[mlpack-git] master: Refactor feedforward network test for new network API. (967adc4)

Sat Aug 29 09:03:18 EDT 2015

Repository : https://github.com/mlpack/mlpack

On branch  : master
Link       : https://github.com/mlpack/mlpack/compare/3413a77502387c942a12ac47a7e2cc966ed2ddcd...967adc4746d7e638422cdf1c373d2865ff4e8d4c

>---------------------------------------------------------------

commit 967adc4746d7e638422cdf1c373d2865ff4e8d4c
Author: Marcus Edel <marcus.edel at fu-berlin.de>
Date:   Sat Aug 29 15:01:34 2015 +0200

    Refactor feedforward network test for new network API.

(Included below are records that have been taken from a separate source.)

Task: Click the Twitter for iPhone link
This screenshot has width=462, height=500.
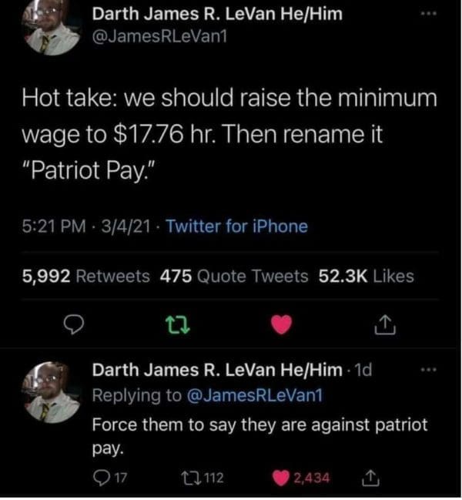Action: pyautogui.click(x=236, y=227)
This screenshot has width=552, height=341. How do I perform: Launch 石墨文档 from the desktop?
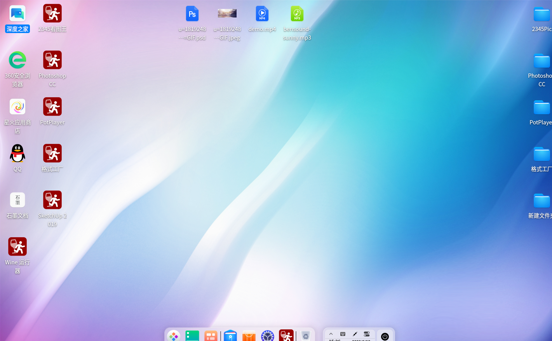[x=17, y=200]
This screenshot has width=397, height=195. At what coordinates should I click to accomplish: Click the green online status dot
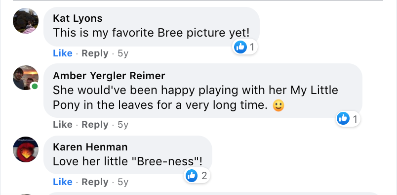coord(35,86)
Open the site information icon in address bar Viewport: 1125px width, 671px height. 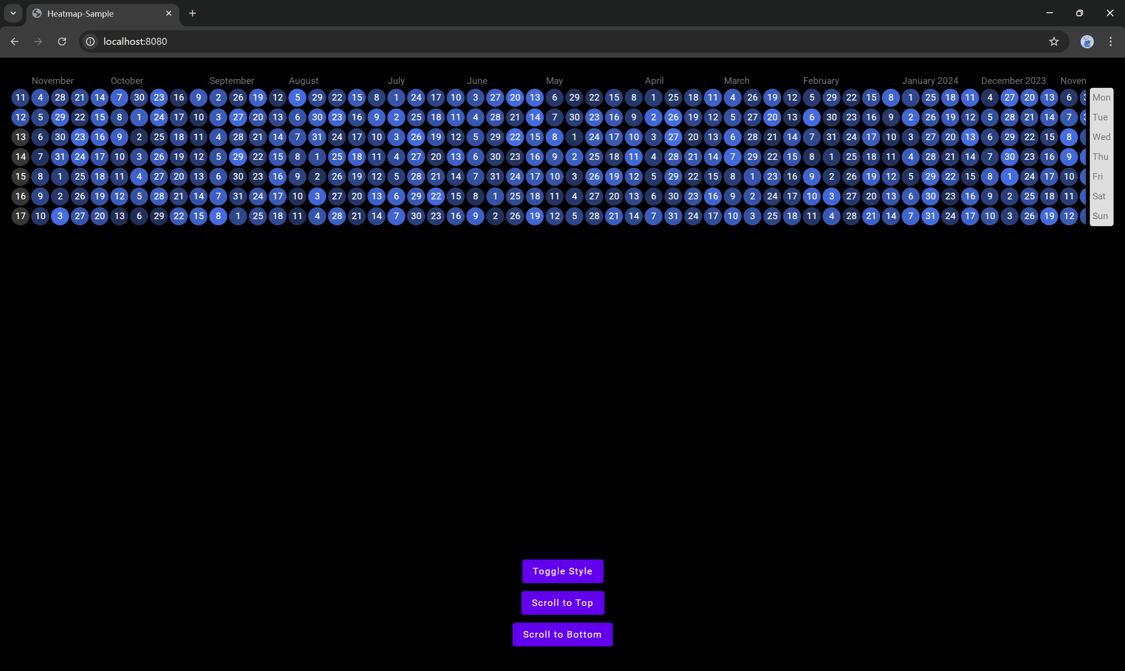(90, 41)
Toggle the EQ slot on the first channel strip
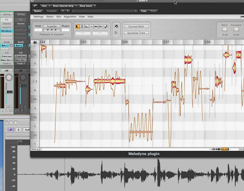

>---------------------------------------------------------------

967adc4746d7e638422cdf1c373d2865ff4e8d4c
 src/mlpack/methods/ann/ffn.hpp                 |   9 +-
 src/mlpack/methods/ann/optimizer/rmsprop.hpp   |  10 +-
 src/mlpack/methods/ann/trainer/trainer.hpp     |  15 +-
 src/mlpack/tests/activation_functions_test.cpp | 333 +++++++++++--------------
 4 files changed, 160 insertions(+), 207 deletions(-)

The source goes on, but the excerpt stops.